Reputation: 7435
I'd like to plot the predicted line of the regression that contains a restricted cubic spline due to non-linearity in the model and the standard error bands. I can get the predicted points, but am not sure to to just plot the lines and error bands. ggplot is preferred, or base graphics is fine also. Thanks.

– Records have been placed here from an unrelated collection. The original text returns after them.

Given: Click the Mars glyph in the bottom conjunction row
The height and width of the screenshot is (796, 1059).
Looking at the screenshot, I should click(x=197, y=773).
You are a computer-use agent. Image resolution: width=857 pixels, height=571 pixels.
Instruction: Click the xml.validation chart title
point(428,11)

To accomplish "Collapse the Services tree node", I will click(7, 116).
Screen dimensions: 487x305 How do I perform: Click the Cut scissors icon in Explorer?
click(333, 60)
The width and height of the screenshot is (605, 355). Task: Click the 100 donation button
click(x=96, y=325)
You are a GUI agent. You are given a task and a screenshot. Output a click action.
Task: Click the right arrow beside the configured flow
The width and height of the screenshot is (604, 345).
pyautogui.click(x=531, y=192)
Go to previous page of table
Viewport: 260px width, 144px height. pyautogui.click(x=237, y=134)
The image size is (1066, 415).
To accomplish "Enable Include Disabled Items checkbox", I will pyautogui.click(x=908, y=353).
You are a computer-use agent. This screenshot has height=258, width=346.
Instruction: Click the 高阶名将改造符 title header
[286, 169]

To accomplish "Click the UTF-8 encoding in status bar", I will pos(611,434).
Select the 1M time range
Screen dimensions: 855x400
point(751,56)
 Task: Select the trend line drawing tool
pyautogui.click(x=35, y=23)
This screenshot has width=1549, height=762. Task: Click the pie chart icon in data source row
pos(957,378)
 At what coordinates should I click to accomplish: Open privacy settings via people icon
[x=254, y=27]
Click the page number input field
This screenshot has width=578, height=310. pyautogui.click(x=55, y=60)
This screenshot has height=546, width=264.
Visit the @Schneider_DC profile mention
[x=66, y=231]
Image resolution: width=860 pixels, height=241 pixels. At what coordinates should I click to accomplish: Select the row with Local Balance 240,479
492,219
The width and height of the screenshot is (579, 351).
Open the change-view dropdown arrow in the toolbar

Here is an example from the documentation:
library(rms)
# Fit a complex model and approximate it with a simple one
x1 <- runif(200)
x2 <- runif(200)
x3 <- runif(200)
x4 <- runif(200)
y <- x1 + x2 + rnorm(200)
f <- ols(y ~ rcs(x1,4) + x2 + x3 + x4)
pred <- fitted(f) # or predict(f) or f$linear.predictors
f2 <- ols(pred ~ rcs(x1,4) + x2 + x3 + x4, sigma=1)
fastbw(f2, aics=100000)
options(datadist=NULL)
And a plot of the predicted values of the model:
plot(predict(f2))
Upvotes: 1
Views: 1300
Reputation: 115382
The rms
package has a number of helpful functions for this purpose. It is worth looking at http://biostat.mc.vanderbilt.edu/wiki/Main/RmS
In this instance, you can simple set datadist
(which set up distribution summaries for predictor variables) appropriately and then use plot(Predict(f)
or ggplot(Predict(f))
set.seed(5)
# Fit a complex model and approximate it with a simple one
x1 <- runif(200)
x2 <- runif(200)
x3 <- runif(200)
x4 <- runif(200)
y <- x1 + x2 + rnorm(200)
f <- ols(y ~ rcs(x1,4) + x2 + x3 + x4)
ddist <- datadist(x1,x2,x3,x4)
options(datadist='ddist')
plot(Predict(f))
ggplot(Predict(f))
Upvotes: 3